The first batch of trucks will be tested in Atlanta, Dallas and Los Angeles and based on their performance, the vehicle design will be tweaked ahead of a larger deployment sometime in 2019. “This innovation is the result of Workhorse working closely with UPS over the last four years, refining our electric vehicles with hard fought lessons from millions of road miles and thousands of packages delivered,” Workhorse CEO Steve Burns said in a statement. UPS has previously worked with Workhorse on a delivery truck equipped with drones that can take over the last delivery step.

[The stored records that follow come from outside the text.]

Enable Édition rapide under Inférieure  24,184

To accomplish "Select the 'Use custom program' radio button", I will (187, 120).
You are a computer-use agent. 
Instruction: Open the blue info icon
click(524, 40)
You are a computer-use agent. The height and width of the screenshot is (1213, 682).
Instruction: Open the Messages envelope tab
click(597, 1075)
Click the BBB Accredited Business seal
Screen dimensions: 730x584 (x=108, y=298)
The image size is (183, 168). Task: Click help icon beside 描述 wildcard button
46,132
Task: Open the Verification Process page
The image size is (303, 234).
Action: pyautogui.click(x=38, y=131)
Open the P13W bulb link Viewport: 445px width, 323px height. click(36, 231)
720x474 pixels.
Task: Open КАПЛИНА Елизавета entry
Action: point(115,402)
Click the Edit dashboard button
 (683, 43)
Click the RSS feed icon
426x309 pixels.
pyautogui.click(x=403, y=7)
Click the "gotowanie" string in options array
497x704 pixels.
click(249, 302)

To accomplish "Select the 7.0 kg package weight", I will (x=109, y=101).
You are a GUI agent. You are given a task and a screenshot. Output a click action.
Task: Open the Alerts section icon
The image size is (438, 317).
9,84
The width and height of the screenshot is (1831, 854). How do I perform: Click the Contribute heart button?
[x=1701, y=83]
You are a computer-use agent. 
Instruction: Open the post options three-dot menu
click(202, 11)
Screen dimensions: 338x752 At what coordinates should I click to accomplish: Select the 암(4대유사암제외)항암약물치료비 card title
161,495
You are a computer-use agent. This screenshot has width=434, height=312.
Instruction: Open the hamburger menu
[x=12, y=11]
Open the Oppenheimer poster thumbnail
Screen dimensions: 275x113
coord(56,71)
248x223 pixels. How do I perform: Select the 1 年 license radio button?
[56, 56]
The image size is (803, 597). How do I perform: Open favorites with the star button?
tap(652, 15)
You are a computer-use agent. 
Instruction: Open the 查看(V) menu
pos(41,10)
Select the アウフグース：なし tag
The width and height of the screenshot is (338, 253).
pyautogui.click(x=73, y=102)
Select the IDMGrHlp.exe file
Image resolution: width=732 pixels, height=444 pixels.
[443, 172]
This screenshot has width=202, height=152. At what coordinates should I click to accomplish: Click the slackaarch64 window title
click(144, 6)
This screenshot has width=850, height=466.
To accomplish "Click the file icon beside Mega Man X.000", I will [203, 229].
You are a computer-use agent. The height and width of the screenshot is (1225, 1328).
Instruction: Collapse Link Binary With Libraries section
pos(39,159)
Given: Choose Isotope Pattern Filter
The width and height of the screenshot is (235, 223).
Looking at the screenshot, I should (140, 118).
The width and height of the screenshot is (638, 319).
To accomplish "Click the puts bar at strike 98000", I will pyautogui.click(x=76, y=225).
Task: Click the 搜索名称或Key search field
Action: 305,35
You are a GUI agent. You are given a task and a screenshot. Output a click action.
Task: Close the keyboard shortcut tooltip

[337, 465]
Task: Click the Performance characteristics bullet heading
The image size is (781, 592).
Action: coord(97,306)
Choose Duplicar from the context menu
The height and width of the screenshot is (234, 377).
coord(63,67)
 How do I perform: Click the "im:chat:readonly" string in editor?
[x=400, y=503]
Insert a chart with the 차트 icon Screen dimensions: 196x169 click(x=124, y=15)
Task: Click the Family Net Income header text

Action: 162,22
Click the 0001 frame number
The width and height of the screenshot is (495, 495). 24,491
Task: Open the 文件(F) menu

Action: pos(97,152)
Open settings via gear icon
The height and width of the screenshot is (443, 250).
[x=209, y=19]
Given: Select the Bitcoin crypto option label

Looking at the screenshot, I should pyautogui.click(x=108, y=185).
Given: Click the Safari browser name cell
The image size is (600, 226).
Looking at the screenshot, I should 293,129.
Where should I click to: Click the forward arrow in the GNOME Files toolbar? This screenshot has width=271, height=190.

UPS has a number of environmental goals it’s aiming to hit in the near future, including a 12 percent reduction of its greenhouse gas emissions within the next seven years. While the company has around 108,000 package cars, vans, tractors and motorcycles on the road, it has over 9,000 alternative fuel vehicles currently in use. Last year, UPS reserved 125 of Tesla’s electric semis and began converting 1,500 of its New York-based diesel trucks to all-electric systems.

UPS says it has around 35,000 trucks in its fleet that are comparable to the Workhorse-designed vehicles, meaning a good chunk of its fleet could in theory be replaced by the all-electric trucks. By 2020, it aims for a quarter of its newly purchased vehicles to be advanced technology or run on alternative fuel.